*** EXERCISE INPUT ***
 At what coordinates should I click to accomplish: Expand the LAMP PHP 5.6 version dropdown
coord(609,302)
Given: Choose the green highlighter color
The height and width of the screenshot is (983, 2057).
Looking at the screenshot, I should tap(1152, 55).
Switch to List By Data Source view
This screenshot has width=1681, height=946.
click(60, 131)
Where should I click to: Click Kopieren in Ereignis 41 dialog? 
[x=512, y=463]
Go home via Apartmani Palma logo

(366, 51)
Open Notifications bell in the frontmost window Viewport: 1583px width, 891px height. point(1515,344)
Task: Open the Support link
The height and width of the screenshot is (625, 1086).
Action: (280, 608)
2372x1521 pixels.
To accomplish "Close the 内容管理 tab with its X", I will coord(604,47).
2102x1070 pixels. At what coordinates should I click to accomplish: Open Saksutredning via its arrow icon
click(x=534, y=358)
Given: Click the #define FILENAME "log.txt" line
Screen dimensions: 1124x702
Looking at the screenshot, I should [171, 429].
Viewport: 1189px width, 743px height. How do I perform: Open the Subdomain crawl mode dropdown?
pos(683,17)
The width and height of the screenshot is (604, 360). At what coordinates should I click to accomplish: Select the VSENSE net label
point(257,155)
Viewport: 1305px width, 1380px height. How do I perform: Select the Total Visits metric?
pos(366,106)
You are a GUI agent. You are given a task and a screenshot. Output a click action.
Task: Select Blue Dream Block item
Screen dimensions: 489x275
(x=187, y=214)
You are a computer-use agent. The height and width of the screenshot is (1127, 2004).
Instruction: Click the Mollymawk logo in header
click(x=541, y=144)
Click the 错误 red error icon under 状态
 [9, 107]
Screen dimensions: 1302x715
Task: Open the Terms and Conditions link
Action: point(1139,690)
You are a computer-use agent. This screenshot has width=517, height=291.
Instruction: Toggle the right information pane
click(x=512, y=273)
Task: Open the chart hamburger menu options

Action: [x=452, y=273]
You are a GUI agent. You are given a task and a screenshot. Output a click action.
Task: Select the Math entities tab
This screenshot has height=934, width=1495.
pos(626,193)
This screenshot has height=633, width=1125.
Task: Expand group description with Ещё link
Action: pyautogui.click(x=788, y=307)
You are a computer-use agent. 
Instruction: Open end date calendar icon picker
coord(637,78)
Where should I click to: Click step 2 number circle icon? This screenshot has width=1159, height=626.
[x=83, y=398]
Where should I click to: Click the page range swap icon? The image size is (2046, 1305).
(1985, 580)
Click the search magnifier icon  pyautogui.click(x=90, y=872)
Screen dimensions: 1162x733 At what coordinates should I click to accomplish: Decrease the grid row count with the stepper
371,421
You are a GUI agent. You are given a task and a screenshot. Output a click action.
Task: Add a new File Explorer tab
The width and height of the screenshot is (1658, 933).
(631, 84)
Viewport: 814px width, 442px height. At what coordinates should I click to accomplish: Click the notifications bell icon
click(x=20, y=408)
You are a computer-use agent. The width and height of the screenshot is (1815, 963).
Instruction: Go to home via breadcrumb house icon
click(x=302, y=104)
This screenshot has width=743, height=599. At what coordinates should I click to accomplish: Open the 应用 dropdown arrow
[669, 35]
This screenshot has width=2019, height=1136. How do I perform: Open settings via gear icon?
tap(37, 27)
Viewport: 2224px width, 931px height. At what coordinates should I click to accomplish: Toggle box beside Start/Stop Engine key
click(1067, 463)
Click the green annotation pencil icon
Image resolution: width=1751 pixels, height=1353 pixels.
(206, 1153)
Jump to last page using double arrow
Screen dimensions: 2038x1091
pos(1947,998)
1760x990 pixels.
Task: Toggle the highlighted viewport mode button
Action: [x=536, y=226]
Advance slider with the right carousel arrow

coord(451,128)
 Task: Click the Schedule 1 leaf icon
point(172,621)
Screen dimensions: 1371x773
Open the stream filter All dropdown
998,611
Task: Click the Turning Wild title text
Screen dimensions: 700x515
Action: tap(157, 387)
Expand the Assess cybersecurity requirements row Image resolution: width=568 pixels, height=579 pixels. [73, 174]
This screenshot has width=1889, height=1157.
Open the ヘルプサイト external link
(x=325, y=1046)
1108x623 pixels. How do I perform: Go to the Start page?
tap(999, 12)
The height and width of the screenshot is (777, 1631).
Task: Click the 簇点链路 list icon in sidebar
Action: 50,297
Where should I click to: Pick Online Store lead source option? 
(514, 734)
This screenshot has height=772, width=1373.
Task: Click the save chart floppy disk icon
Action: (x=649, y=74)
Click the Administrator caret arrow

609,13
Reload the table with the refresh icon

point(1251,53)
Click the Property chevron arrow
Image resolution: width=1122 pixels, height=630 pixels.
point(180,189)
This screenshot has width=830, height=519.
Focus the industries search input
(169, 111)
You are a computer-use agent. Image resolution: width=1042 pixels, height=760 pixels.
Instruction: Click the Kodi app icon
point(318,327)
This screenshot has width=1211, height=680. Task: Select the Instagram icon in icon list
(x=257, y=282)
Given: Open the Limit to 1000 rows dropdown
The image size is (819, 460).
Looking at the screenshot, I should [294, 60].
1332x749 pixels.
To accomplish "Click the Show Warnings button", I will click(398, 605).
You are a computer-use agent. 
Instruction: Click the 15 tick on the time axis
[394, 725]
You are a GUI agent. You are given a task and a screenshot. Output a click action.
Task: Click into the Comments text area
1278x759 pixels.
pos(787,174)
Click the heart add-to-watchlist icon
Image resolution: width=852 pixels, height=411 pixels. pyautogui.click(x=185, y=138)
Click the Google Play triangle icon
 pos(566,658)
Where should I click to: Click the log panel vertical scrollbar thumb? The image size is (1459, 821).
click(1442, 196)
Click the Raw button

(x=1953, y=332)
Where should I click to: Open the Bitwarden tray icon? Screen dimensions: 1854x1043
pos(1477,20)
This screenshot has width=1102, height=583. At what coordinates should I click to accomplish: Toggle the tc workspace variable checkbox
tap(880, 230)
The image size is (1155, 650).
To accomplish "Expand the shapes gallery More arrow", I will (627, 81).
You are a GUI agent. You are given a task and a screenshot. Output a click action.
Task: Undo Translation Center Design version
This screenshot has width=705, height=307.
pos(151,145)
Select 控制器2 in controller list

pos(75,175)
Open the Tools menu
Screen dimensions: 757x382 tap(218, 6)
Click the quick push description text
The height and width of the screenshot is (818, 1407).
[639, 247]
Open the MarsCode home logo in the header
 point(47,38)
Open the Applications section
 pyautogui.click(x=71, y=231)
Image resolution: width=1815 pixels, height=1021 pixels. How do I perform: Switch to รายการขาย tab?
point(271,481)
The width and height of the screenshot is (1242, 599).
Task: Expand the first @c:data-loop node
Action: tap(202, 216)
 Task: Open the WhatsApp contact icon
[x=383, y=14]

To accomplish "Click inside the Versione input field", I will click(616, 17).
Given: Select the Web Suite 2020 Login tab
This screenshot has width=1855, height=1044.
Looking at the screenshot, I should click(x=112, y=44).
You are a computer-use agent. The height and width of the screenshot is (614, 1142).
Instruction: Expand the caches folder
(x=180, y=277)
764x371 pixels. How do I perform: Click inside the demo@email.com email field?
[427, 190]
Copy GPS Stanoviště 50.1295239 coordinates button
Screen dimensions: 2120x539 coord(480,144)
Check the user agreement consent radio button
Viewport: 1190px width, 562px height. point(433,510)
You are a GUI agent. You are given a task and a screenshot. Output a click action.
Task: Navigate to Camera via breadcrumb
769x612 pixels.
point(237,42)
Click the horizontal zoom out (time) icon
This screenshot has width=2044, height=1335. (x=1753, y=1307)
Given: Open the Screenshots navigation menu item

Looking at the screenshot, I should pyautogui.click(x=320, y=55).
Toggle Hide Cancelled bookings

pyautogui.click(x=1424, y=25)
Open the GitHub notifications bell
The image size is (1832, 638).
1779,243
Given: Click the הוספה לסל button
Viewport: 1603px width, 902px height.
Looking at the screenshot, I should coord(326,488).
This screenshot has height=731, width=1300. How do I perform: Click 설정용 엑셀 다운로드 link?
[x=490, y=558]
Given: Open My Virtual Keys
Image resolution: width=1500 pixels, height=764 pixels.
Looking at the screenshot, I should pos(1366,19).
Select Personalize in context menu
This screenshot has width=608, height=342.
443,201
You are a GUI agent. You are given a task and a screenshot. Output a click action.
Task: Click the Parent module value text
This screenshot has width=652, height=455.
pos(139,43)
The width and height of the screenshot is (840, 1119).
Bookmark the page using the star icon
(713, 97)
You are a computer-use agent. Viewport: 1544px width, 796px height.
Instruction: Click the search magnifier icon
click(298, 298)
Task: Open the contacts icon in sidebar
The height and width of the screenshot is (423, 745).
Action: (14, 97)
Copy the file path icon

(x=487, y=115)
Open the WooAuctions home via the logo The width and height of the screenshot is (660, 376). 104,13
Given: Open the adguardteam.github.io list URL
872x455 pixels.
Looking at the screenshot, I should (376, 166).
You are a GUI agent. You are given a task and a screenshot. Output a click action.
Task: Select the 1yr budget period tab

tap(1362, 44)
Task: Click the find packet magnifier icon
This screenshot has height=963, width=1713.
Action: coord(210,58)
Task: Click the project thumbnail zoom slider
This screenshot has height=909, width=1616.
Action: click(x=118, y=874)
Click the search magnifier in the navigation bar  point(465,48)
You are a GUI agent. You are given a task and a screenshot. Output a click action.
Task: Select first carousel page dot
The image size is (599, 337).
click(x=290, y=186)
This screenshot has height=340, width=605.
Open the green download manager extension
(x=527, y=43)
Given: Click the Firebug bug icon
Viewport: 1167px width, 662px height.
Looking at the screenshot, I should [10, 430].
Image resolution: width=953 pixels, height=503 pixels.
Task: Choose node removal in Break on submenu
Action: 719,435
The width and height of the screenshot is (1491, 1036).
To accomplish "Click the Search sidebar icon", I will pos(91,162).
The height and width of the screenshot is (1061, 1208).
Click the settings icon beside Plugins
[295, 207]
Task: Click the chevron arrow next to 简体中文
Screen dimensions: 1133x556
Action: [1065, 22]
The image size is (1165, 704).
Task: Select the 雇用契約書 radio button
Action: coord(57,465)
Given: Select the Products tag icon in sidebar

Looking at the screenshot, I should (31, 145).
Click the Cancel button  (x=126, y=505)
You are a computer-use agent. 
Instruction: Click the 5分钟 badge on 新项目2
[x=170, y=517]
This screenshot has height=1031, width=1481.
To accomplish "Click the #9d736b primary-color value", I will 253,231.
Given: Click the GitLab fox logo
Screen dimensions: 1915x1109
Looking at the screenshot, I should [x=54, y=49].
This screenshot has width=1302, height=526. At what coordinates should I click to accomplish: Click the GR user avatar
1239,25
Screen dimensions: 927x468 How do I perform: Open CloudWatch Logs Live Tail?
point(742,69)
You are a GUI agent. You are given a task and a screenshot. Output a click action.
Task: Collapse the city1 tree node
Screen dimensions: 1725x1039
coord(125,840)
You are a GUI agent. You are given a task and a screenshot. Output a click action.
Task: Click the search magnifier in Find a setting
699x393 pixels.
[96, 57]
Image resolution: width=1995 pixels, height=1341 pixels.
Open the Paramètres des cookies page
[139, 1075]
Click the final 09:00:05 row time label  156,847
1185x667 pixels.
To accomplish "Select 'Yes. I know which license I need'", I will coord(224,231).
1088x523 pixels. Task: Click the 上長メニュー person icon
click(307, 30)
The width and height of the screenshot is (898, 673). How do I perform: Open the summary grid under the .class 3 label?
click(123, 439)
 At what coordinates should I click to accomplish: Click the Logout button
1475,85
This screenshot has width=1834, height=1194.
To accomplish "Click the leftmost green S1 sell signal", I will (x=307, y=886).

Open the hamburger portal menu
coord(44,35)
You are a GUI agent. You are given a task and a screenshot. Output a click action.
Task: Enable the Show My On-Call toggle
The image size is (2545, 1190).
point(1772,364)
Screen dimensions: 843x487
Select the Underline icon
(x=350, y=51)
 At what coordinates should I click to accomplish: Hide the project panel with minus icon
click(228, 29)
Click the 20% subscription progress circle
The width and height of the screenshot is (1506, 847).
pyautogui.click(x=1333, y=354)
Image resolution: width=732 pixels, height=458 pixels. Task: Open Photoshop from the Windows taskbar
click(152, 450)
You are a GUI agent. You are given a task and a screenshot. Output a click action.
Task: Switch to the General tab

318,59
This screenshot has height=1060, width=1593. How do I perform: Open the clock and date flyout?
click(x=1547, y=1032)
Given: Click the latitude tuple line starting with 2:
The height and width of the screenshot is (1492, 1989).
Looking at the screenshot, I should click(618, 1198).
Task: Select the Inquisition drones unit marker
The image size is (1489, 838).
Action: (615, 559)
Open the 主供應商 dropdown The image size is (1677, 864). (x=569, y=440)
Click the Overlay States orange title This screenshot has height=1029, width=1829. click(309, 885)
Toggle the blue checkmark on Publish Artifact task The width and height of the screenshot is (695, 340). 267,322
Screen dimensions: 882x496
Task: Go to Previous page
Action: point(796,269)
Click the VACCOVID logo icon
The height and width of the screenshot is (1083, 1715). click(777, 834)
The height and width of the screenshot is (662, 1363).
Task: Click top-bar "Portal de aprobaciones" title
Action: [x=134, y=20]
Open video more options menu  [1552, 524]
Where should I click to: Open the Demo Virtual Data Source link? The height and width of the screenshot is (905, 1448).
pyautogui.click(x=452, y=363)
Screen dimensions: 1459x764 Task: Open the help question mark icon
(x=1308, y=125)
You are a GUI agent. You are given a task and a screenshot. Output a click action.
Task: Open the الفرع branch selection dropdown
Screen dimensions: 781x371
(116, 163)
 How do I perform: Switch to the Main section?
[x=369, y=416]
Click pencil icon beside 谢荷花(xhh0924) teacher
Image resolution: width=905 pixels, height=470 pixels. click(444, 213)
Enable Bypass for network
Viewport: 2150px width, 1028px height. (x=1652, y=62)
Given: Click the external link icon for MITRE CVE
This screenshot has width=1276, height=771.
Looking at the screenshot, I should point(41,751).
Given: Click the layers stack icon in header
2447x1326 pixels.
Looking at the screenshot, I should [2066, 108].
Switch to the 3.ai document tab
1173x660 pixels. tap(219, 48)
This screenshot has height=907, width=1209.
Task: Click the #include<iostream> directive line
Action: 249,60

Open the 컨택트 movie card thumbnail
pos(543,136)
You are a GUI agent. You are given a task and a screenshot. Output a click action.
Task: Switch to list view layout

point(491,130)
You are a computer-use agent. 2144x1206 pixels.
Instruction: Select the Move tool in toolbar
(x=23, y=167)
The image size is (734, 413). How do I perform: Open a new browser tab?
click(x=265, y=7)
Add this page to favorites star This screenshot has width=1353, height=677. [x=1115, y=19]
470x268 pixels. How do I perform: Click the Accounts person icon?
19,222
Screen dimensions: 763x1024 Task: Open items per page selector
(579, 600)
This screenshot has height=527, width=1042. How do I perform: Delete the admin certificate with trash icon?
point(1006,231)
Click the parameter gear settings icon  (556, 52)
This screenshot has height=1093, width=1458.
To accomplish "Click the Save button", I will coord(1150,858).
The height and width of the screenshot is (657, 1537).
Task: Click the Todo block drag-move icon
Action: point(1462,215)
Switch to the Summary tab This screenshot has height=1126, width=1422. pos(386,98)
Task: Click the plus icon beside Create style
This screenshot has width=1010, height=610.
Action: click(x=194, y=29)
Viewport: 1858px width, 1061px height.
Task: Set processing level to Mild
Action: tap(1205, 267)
*** End of EXERCISE INPUT ***
Copy each line from the data that features the string "computer".

You are a computer-use agent. The height and width of the screenshot is (1127, 2004).
You are a computer-use agent. This screenshot has width=517, height=291.
You are a computer-use agent. 
You are a computer-use agent. The width and height of the screenshot is (1815, 963).
You are a computer-use agent. Image resolution: width=1042 pixels, height=760 pixels.
You are a computer-use agent. 
You are a computer-use agent. The height and width of the screenshot is (614, 1142).
You are a computer-use agent. Viewport: 1544px width, 796px height.
You are a computer-use agent. 
You are a computer-use agent. 2144x1206 pixels.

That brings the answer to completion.